## PROVIDED TEXT
_ _ _ _
8.4 The Company may also terminate this Agreement immediately upon a material breach of Article 7 or Article 9 of the Agreement herein.
9.1 The Photographer shall not upload, post, or transmit to the Company website material that is unlawful, harmful, threatening, abusive, harassing, tortuous, defamatory, vulgar, obscene, libellous, invasive of another's privacy, hateful, racially or ethically offensive, or sexually explicit.
9.2 The Company shall be the sole judge of decency and may refuse to publish any Photographs at its sole discretion.
9.3 The Photographer shall indemnify the Company from any and all damages, costs, claims, expenses, or other liability, including all lawyer fees, arising from or relating to the breach or alleged breach by the Photographer of the provisions of Article 9.
9.4 The Photographer will also abide by the provisions as posted on the Company's website as amended from time to time.
10.1 The Photographer may not subcontract or otherwise delegate its obligations under this Agreement without the express written consent of the Company.
11.1 Arbitration: Any dispute arising out of or in connection with this Agreement, including any question regarding its existence, validity or termination, shall be referred to and finally resolved by arbitration under the Ontario Arbitration Act. The number of arbitrators shall be one, the place of arbitration shall be the City of
Toronto, the language used in the arbitral proceedings shall be English, and the governing law of this Agreement shall be the substantive law of Ontario.

11.2 Expanded Meanings: Unless the context otherwise necessarily requires:
(a) words used herein importing the singular number only shall include the plural and vice versa, and words importing the use of any gender shall include all genders;
(b) the terms "in writing" or "written" include printing, typewriting, or any electronic means of communication by which words are capable of being visually reproduced at a distant point of reception, including by telecopier;
(c) references to the "parties" herein shall mean the parties to this Agreement; and
(d) references herein to any agreement or instrument, including this Agreement, shall be deemed to be references to the agreement or instrument as varied, amended, modified, supplemented or replaced from time to time, and any specific references herein to any legislation or enactment shall be deemed to be references to such legislation or enactment as the same may be amended or replaced from time to time.
_ _ _ _
Stored data entries
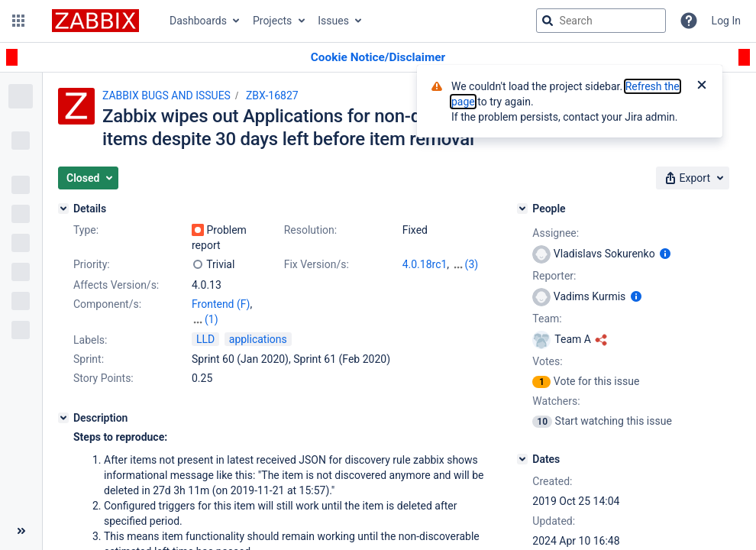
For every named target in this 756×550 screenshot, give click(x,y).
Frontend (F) (221, 304)
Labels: (90, 340)
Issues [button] (333, 21)
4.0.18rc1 (425, 264)
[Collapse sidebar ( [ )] (21, 531)
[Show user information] (665, 254)
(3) (472, 264)
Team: (547, 319)
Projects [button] (272, 21)
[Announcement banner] (378, 57)
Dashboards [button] (198, 21)
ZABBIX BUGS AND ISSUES (166, 95)
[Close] (702, 86)
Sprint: (89, 359)
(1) (212, 319)
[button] (18, 21)
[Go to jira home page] (95, 21)
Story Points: (103, 378)
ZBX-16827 (272, 95)
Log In (726, 21)
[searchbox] (601, 21)
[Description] (63, 418)
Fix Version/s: (316, 264)
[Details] (63, 209)
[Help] (689, 21)
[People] (522, 209)
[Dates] (522, 459)
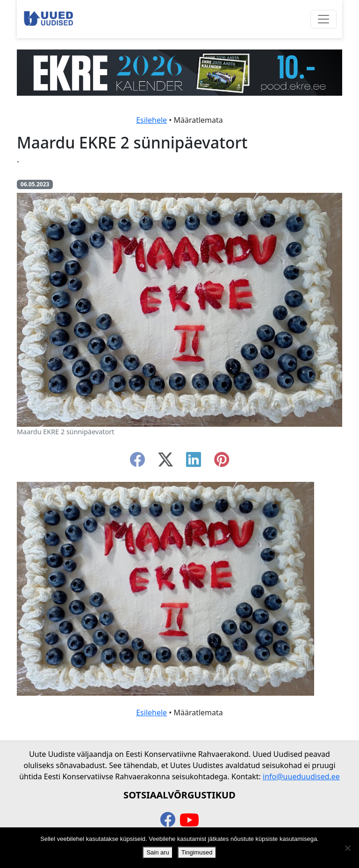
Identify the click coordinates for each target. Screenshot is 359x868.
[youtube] (189, 820)
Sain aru (158, 852)
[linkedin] (194, 462)
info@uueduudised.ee (301, 776)
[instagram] (222, 462)
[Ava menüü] (323, 19)
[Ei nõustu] (347, 848)
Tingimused (197, 852)
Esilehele (151, 120)
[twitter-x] (165, 462)
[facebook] (137, 462)
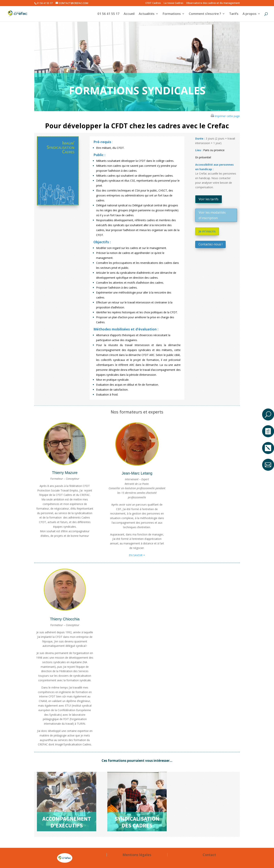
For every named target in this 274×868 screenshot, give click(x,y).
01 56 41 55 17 (109, 14)
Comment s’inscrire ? (205, 14)
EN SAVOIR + (137, 555)
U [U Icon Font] (268, 414)
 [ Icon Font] (268, 448)
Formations (172, 14)
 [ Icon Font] (268, 465)
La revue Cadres (174, 3)
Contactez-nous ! (210, 244)
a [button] (268, 400)
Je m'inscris (207, 231)
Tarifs (234, 14)
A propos (249, 14)
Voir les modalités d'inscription (212, 215)
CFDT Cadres (153, 3)
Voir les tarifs (208, 199)
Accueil (129, 14)
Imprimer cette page (227, 116)
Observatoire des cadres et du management (213, 3)
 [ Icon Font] (268, 431)
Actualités (147, 14)
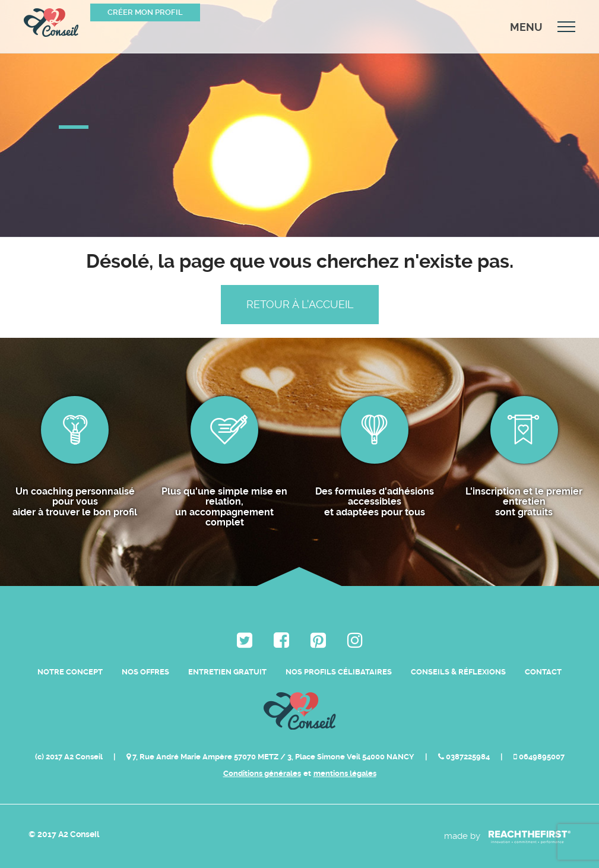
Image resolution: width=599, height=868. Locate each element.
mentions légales (345, 773)
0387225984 (465, 756)
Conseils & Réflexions (458, 671)
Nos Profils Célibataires (338, 671)
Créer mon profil (145, 12)
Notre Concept (70, 671)
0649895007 (539, 756)
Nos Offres (145, 671)
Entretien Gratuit (227, 671)
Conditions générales (262, 773)
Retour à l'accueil (300, 304)
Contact (543, 671)
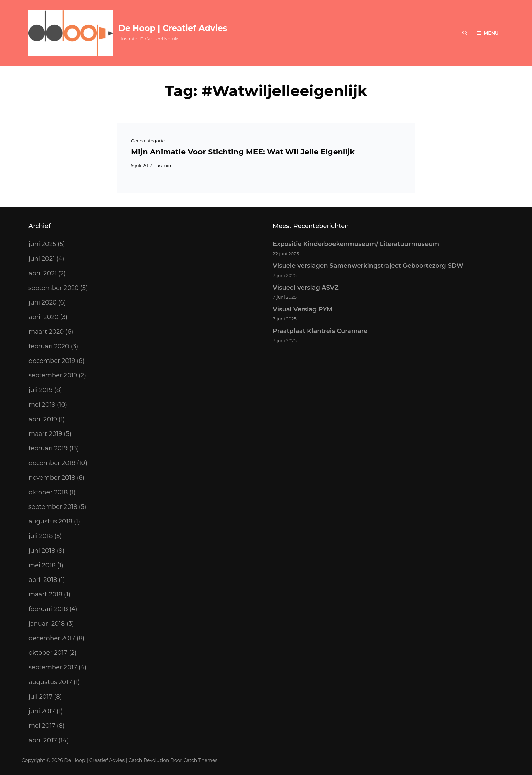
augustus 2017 (50, 682)
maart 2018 (45, 594)
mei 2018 (42, 565)
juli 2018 (41, 536)
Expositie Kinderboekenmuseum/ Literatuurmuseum (356, 244)
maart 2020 (46, 332)
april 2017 (43, 740)
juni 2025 (42, 244)
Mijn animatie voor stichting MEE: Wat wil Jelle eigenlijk (243, 152)
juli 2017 (40, 697)
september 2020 (54, 288)
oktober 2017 (48, 653)
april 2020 (43, 317)
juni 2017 (42, 711)
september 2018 (53, 507)
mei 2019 (42, 405)
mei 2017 (42, 726)
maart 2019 (45, 434)
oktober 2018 (48, 492)
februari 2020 (49, 346)
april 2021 (42, 273)
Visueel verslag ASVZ (306, 288)
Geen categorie (148, 141)
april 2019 (43, 419)
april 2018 (43, 580)
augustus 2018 (50, 521)
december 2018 (52, 463)
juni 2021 (42, 259)
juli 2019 (40, 390)
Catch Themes (201, 760)
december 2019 (52, 361)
_ _ _ _
## WRITTEN INSTRUCTION
In the agreement text, which city is named as the place of arbitration?

## FINAL ANSWER
The City of Toronto.